Prison-wide Protest and Continued Fight

The documentary concludes in an incredible feat of organizing: a state-wide inmates' strike demanding improved treatment in October 2022, organized by an activist and his co-organizer. Contraband cell phone video reveals how prison authorities ended the protest in less than two weeks by depriving prisoners en masse, choking Council, deploying soldiers to threaten and attack others, and severing communication from strike leaders.

A National Issue Beyond One State

This protest may have failed, but the lesson was evident, and beyond the state of Alabama. Council concludes the documentary with a plea for change: “The abuses that are taking place in Alabama are happening in your state and in the public's behalf.”

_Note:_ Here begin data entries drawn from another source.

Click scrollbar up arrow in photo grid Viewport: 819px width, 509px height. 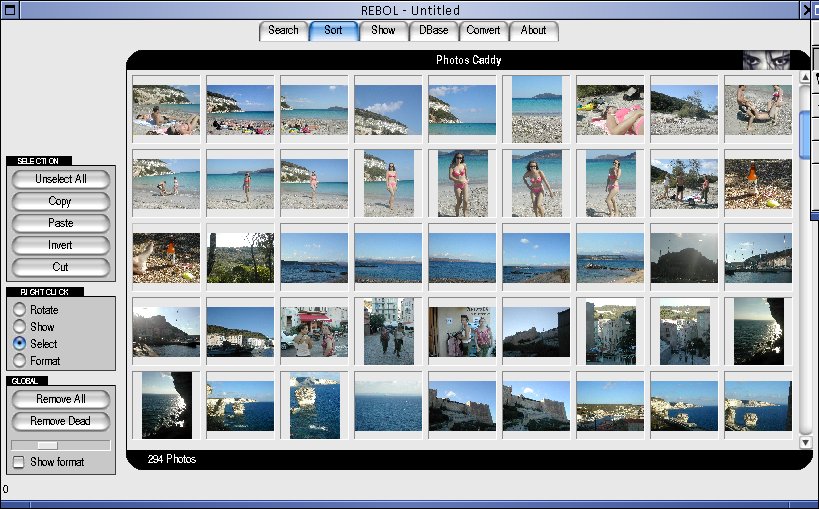click(805, 77)
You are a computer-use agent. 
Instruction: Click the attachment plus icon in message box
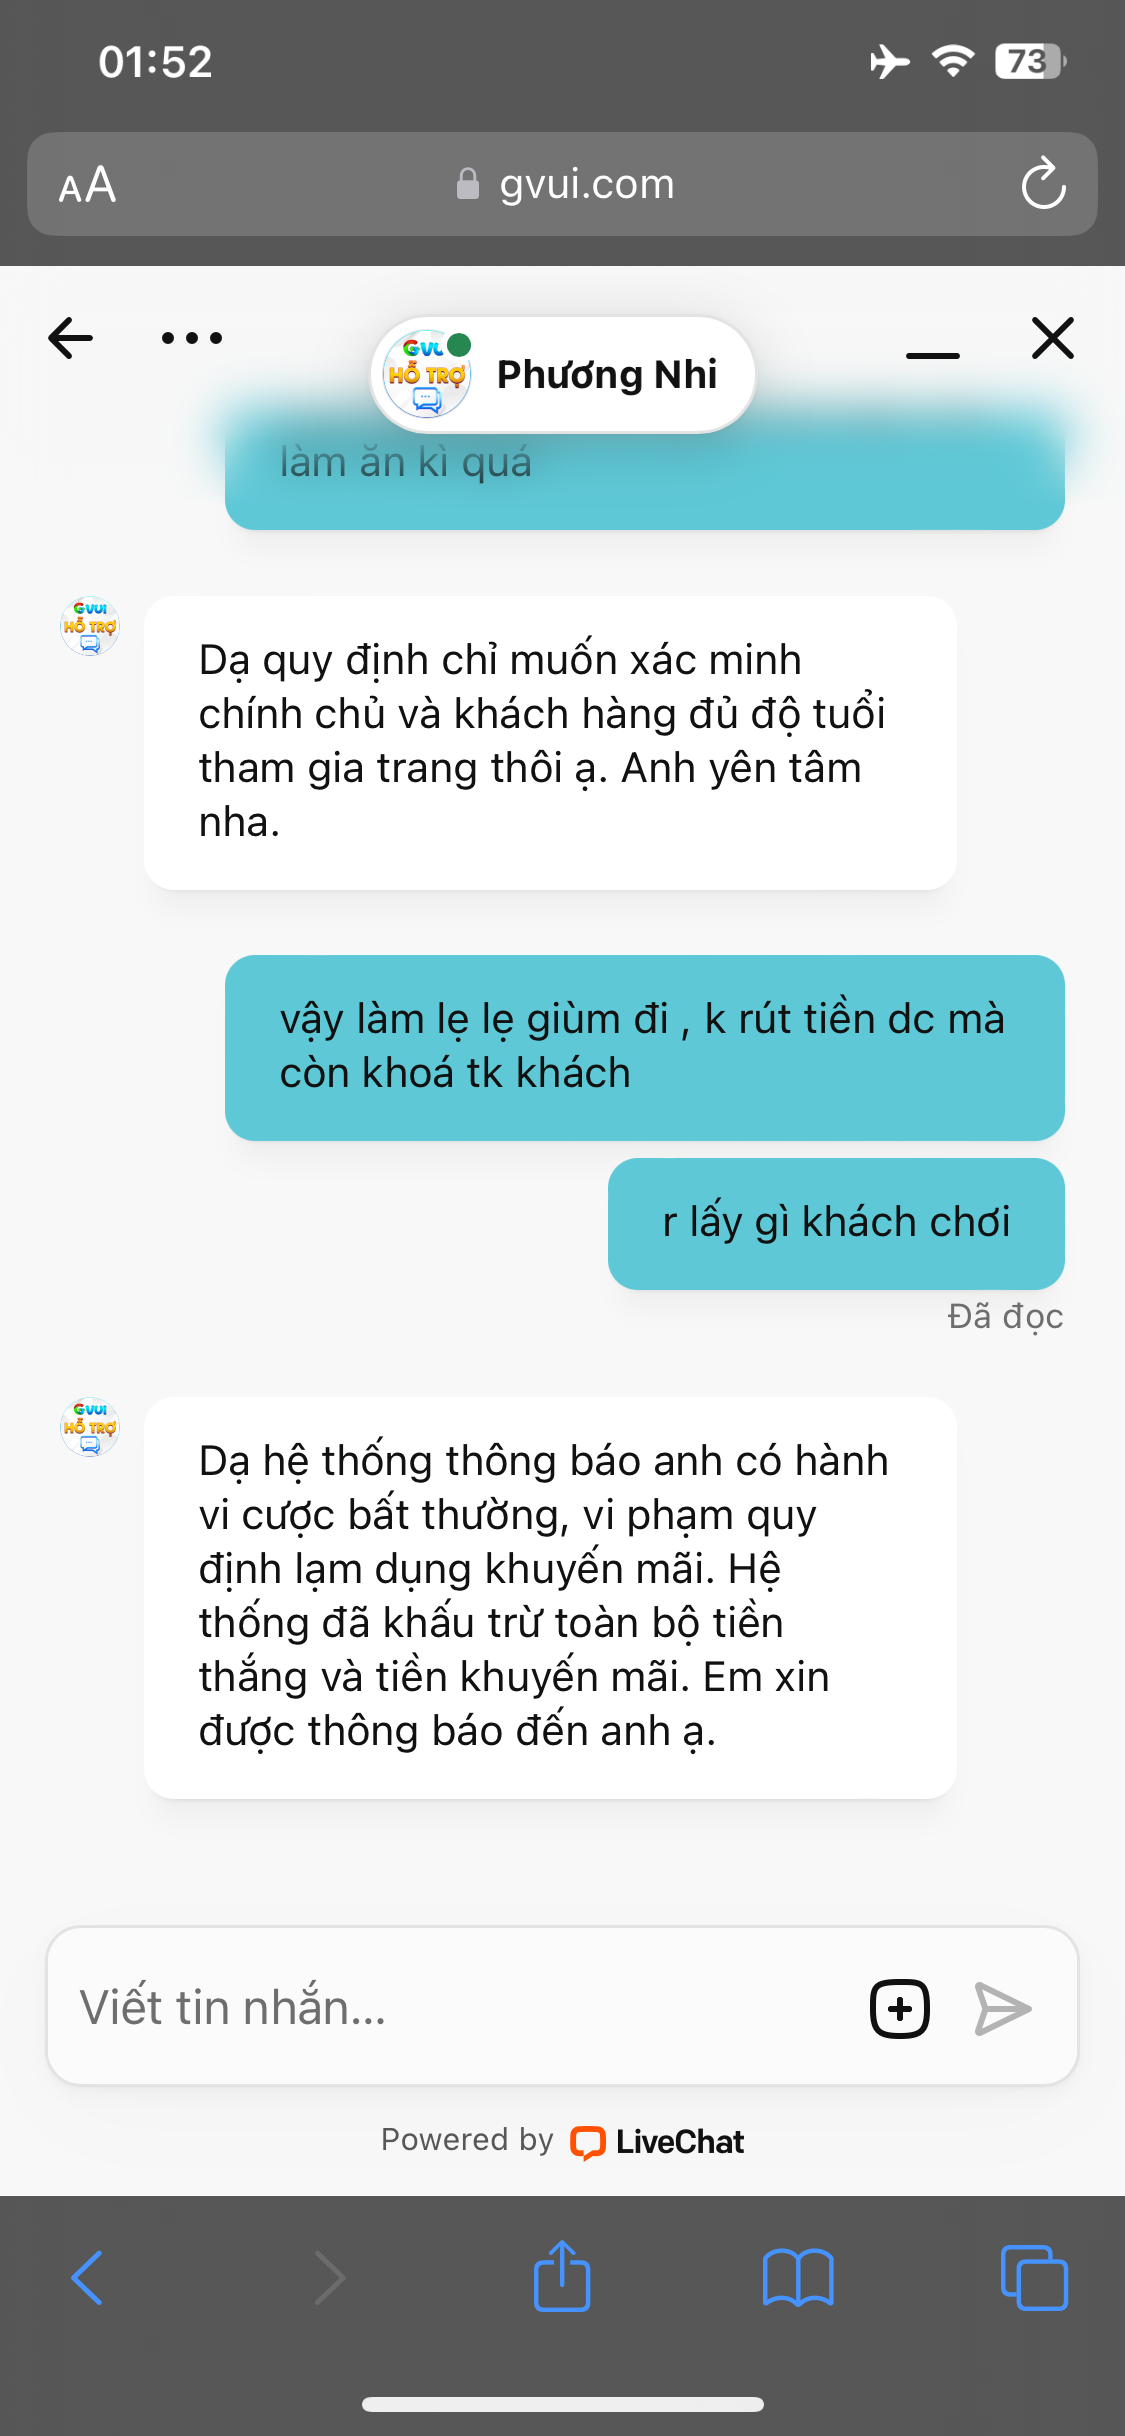900,2008
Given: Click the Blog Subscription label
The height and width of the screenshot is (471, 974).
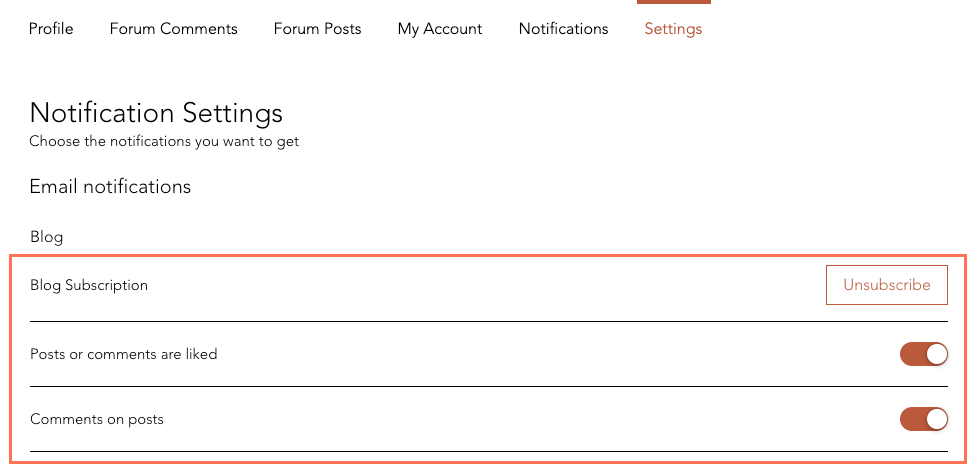Looking at the screenshot, I should 89,285.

Starting with the documented abuses at the state of New York's a prison facility, to California’s use of 1,100 imprisoned emergency responders to the frontlines of the LA fires for less than standard pay, “one observes comparable things in most jurisdictions in the country,” said the filmmaker.

“This isn’t just one state,” said Kaufman. “There is a resurgence of ‘law-and-order’ policy and language, and a punitive approach to {everything
Ellen Jones
Ellen Jones

Seorang ahli permainan slot dengan pengalaman lebih dari 5 tahun dalam industri perjudian online.